In 2004, VOCAL Inc NSW adopted an American Tree of Angels Christmas project in memory of lives lost or changed by crime, sudden death and tragedy.
Penny’s birthday falls on Christmas Day.
“It’s good to go to the Tree of Angels because even when they call Penny’s name out and you go up and put the angel on the tree, you feel glad you can do this for her,” Pat said.
Dawn actively gave her support to VOCAL for 10 years but when the organisation was given government funding in 1999, she stepped back to spend more time with her family.
“What VOCAL really did was create a lot of really good friendships that you never lose.

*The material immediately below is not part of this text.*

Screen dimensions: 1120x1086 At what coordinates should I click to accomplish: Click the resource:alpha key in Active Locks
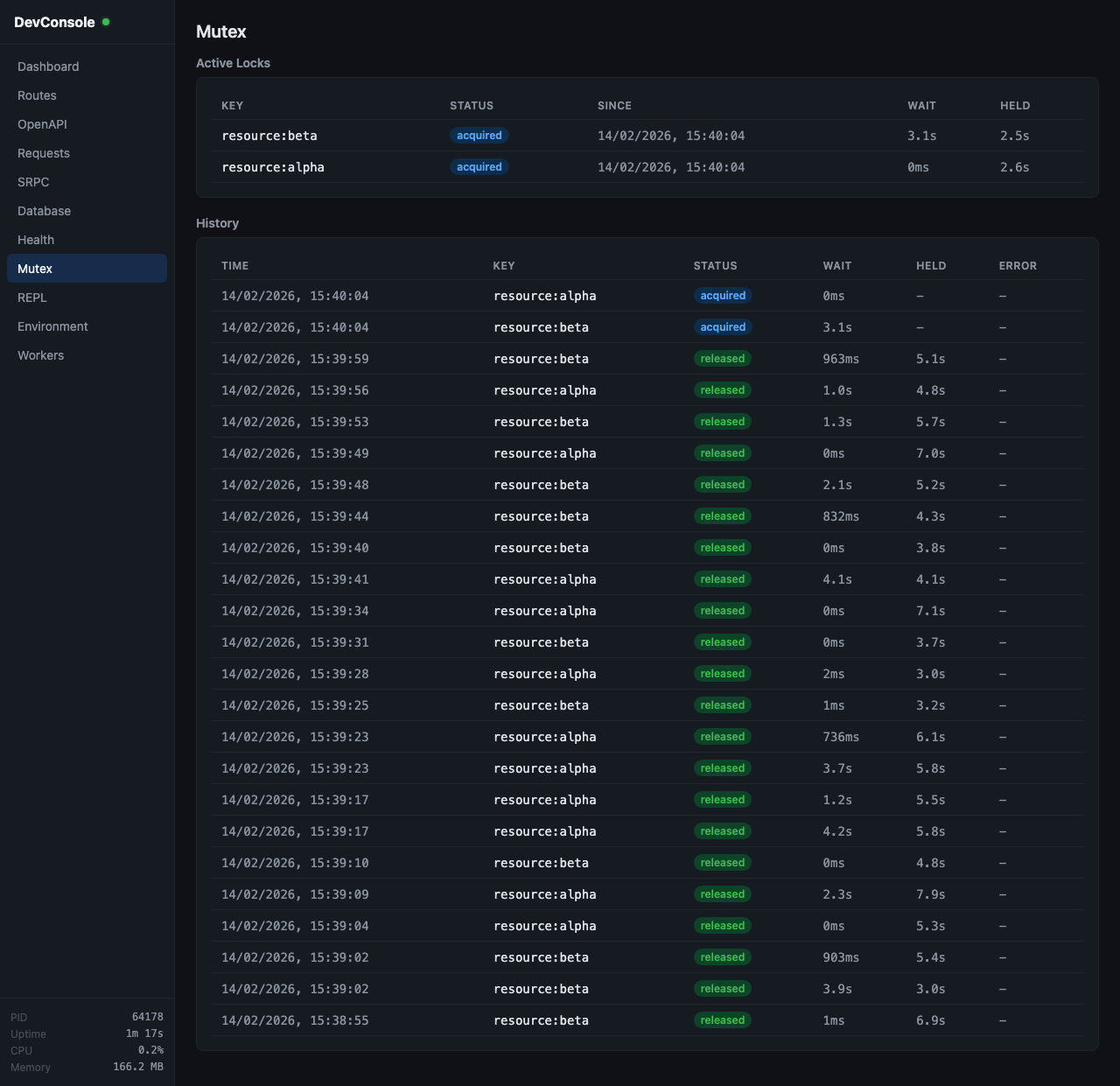(273, 167)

We’re like this little family,” she said.
Obviously, Dawn and Pat are part of a club nobody wants to join, but it’s a club that has also brought them unexpected joy and companionship.
“It was a nightmare really,” Pat said.
“But Dawn has been there for me morning, noon and night.
"There have been times when we have sat at Dawn’s kitchen table all night talking.”
It’s now been more than 20 years since Pat and Dawn, both 65, met in the wake of tragedy in that quiet hospital ward filled with grief.
“They [Tracey and Penny] were very different young girls I guess, but either way it hasn’t made much difference, has it?” Dawn said.
So this Christmas Day, like every day of the year, Pat will remember Penny.
“I never stop thinking about her,” Pat said.
“There are songs that come on the wireless, special songs that Penny liked, and every time one comes on I have to stop and listen because you know it was her song.
“In one case it was If I Could Turn Back Time ... it makes you freeze.”